Hospitalo-universitaire en pédiatrie et génétique médicale, ancien président
des pédiatres de langue française, je voudrais, madame la secrétaire d'Etat,
par votre intermédiaire, appeler l'attention du Gouvernement sur la baisse très
préoccupante du nombre de pédiatres dans notre pays.
En France, les 5 652 pédiatres représentent 3 % de l'ensemble des médecins et
6 % des spécialistes, alors que les enfants de moins de quinze ans constituent,
eux, 20 % de la population.
En outre, le nombre des pédiatres français a entamé une décrue qui va aller en
s'accélérant. Les 110 pédiatres formés annuellement n'assurent plus la relève
des départs en retraite : 120 en 2000, 200 prévus pour 2009.
Par ailleurs, la féminisation de la profession accentue le déséquilibre.
Les femmes représentent 56 % des pédiatres en activité et occupent 80 % des
postes d'interne titulaire du DES. Or, en libéral, les femmes exercent à un peu
moins de 70 % de leur temps ; en exercice hospitalier, les évolutions du
métier, avec l'introduction d'un plan de périnatalité et d'un plan d'urgence
très contraignants - mais nécessaires - risquent de remettre en cause bien des
vocations.
Dans ce contexte défavorable, on ne peut même pas compter sur une rémunération
attractive pour susciter de nouvelles vocations. En effet, les pédiatres sont
les plus mal lotis : ils se situent au bas de l'échelle des médecins libéraux,
avec un revenu annuel moyen de 310 000 francs en 1998.

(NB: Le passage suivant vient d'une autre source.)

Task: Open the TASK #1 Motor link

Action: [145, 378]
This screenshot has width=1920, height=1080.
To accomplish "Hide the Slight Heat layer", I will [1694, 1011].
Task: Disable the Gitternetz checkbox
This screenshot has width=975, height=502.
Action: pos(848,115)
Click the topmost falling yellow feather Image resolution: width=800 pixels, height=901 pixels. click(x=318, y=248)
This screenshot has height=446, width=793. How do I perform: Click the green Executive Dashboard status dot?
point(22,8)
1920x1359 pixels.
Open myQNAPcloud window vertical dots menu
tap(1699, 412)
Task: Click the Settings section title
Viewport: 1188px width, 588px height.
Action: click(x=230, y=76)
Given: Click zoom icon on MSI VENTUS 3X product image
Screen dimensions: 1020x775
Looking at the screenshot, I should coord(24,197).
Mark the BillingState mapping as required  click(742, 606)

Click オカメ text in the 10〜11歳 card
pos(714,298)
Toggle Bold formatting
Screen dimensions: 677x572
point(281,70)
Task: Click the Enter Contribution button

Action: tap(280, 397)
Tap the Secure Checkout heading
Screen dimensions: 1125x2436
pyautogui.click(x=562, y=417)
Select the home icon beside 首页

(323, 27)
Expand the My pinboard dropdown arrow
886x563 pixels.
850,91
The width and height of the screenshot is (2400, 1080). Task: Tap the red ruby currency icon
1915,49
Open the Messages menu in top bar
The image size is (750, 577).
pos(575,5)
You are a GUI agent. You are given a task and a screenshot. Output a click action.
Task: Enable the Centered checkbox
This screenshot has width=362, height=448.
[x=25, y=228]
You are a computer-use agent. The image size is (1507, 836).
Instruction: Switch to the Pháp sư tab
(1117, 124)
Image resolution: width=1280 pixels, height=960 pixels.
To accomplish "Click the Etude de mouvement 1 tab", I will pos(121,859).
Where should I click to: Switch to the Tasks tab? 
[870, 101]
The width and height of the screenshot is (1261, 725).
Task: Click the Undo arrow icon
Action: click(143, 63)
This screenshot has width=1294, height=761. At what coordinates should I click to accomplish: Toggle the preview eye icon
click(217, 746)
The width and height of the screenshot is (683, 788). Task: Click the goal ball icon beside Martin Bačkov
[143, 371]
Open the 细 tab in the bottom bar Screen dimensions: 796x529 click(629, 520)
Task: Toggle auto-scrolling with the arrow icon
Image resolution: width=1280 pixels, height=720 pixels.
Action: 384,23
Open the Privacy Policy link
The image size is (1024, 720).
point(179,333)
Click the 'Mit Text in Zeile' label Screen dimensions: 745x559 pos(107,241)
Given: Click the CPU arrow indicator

L'amorce d'une augmentation de postes de DES - 37 postes supplémentaires en
1999 - était de bon augure, mais la promesse d'une vingtaine de postes
supplémentaires pour 2000, contenue dans la circulaire du 29 septembre 1999,
n'a pas été tenue.
L'absence de mesures
ad hoc
pour une spécialité considérée comme «
sinistrée » conduit à une situation désastreuse.
Ainsi, les urgences pédiatriques représentent aujourd'hui 30 % des urgences et
les urgences hospitalières seront de plus en plus saturées.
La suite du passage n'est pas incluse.